Tom Cruise had said that he always wanted to film an action scene where Cameron Diaz straddled him on a motorbike. Oh to be a Hollywood A-lister! Cruise and Diaz team up for the first time since Vanilla Sky and the stars will be hoping the film is their Knight in shining armour. Both are in need of a hit.

June Havens’ (Diaz) normal life is rocked when she becomes unintentionally involved with rogue secret agent Roy Miller (Cruise). Miller is in possession of a new energy source which criminals and the CIA will chase him all over the world for.

After some darker roles Cruise returns to his early Risky Business comedy days  and it is quite refreshing to see. In recent years, summer blockbusters have been bloated in length and plot and have taken themselves far too seriously. At 110 minutes, Knight and Day fits into the bright and breezy category. Not groundbreaking or particularly memorable, but an enjoyable watch nevertheless.

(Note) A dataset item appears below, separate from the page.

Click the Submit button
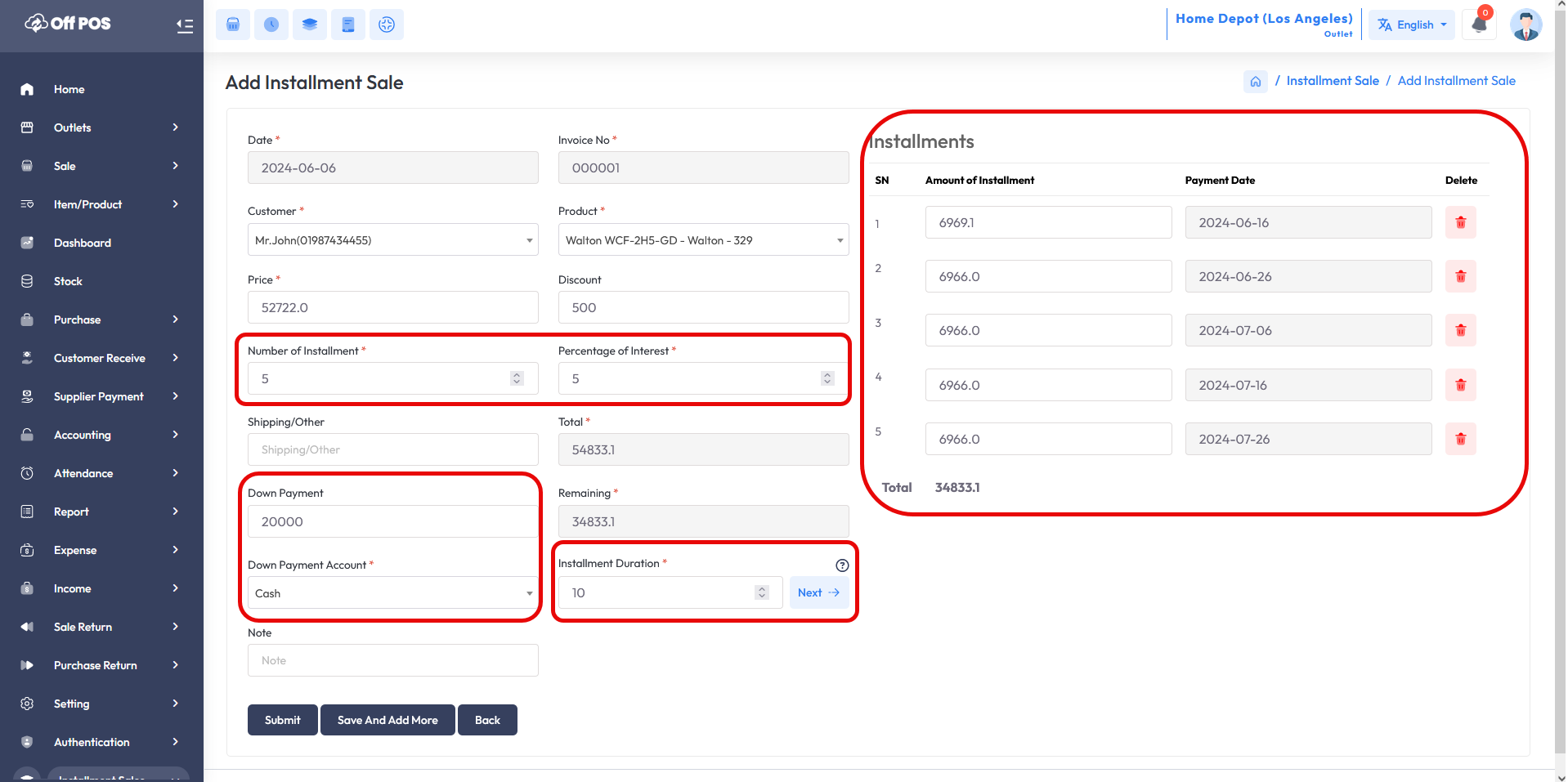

From the minute June first meets Roy, the pace never relents as we get a whistle-stop tour of exotic locations and a host of outrageous but cleverly choreographed actions scenes. Cruise is best at playing himself and his smile which was his sole acting attribute in Cocktail and Top Gun is still 24 carat gold over two decades later. From balancing on a speeding car, crash landing a jumbo jet or being hung upset down by criminals, his obliviousness to the peril as he assures June everything is fine provides the film’s best moments of humour.

This also covers up some of the darker elements of the film, in that Miller could very well be crazy and has no qualms about constantly drugging June, only for her to wake up on a desert island in a  bikini. It just seems like a set up for another action sequence rather than any misogynistic fantasy.

Outside of the Tom and Cam show, the rest of the cast hardly get a look in, wasting the talents of Peter Sarsgaard and Paul Dano and Patrick O’Neil’s script seems to forget to bring in the funny at certain points. However Director James Mangold keeps the CGI to a minimum, resulting in some original action scenes that don’t fall into the trap of trying to up the ante as the film proceeds.

Knight and Day won’t change your life, but neither will you come out clawing your eyes out and wishing the entire cast and crew would perish in a freak yachting accident.